-- Text follows --

The Biden administration is making admirable efforts to tackle these challenges, not least by purchasing 200 million additional vaccine doses and pushing forward plans for a $1.9 trillion relief plan, but Trump continues to exert a powerful influence over the Republican Party despite the Capitol attacks and his failure to manage the pandemic. And the drive to hold him accountable will continue to be a factor in US politics for many months to come.
There is also a new reality of international politics, as America’s relative position in the world economy has declined, China’s has grown and, on multiple dimensions, the world has moved on. America itself has also changed so, although Biden may be able to reinsert America into international diplomacy and heal internal divisions, restoring the country to its previous position will be difficult.
China’s economy now makes up approximately 16 per cent of global GDP having been just nine per cent when Barack Obama became US president in 2008. In that same period the US share has declined by ten per cent to be now around 24 per cent. President Biden faces a different set of constraints, not only a distribution of material power across the globe that is less US friendly, but also a hardening authoritarianism within China.

-- Text concluded --
-- Data for analysis follows --

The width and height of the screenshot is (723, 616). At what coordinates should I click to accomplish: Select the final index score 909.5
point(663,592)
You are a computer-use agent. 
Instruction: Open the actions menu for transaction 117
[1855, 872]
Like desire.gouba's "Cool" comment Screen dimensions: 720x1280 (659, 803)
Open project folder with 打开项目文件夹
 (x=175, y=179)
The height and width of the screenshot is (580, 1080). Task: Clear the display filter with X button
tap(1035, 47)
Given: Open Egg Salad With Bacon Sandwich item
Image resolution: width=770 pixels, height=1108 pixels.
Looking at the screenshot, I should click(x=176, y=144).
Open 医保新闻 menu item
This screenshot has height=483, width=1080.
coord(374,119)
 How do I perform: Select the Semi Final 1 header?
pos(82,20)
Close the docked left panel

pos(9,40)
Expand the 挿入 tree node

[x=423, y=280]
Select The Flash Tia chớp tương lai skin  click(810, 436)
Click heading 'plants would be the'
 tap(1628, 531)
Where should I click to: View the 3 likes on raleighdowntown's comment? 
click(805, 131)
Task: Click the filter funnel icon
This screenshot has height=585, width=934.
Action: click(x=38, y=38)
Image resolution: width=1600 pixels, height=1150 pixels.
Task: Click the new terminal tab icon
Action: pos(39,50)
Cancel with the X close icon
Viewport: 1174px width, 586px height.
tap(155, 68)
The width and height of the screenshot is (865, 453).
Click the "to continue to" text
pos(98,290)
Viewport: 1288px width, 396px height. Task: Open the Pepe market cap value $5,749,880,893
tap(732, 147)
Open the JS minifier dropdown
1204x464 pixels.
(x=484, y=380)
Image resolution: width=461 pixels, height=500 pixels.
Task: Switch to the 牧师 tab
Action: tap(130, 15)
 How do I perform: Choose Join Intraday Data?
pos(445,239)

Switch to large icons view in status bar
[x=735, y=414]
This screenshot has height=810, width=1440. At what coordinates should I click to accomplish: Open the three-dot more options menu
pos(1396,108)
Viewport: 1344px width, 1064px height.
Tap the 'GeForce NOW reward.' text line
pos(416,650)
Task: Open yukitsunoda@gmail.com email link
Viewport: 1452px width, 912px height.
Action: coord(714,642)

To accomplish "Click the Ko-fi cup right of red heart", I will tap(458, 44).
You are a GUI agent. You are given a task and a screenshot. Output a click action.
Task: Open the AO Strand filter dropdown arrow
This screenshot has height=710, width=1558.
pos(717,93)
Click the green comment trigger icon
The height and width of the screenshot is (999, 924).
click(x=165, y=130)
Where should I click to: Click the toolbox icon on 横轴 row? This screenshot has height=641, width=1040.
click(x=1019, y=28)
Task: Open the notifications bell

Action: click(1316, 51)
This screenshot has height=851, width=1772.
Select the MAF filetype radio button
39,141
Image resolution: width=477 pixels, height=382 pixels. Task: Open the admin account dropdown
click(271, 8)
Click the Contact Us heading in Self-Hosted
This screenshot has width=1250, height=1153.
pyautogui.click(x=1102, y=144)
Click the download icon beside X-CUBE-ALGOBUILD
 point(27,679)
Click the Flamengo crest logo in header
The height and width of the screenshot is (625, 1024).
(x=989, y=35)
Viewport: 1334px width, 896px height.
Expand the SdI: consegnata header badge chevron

-- Data for analysis concluded --

■ Task directions ■
Repeat word for word the part of the passage on America's changing place in the world between "There is also" and "authoritarianism within China.", inclusive. These rows have nothing to do with the passage.

■ Your response ■
There is also a new reality of international politics, as America’s relative position in the world economy has declined, China’s has grown and, on multiple dimensions, the world has moved on. America itself has also changed so, although Biden may be able to reinsert America into international diplomacy and heal internal divisions, restoring the country to its previous position will be difficult.
China’s economy now makes up approximately 16 per cent of global GDP having been just nine per cent when Barack Obama became US president in 2008. In that same period the US share has declined by ten per cent to be now around 24 per cent. President Biden faces a different set of constraints, not only a distribution of material power across the globe that is less US friendly, but also a hardening authoritarianism within China.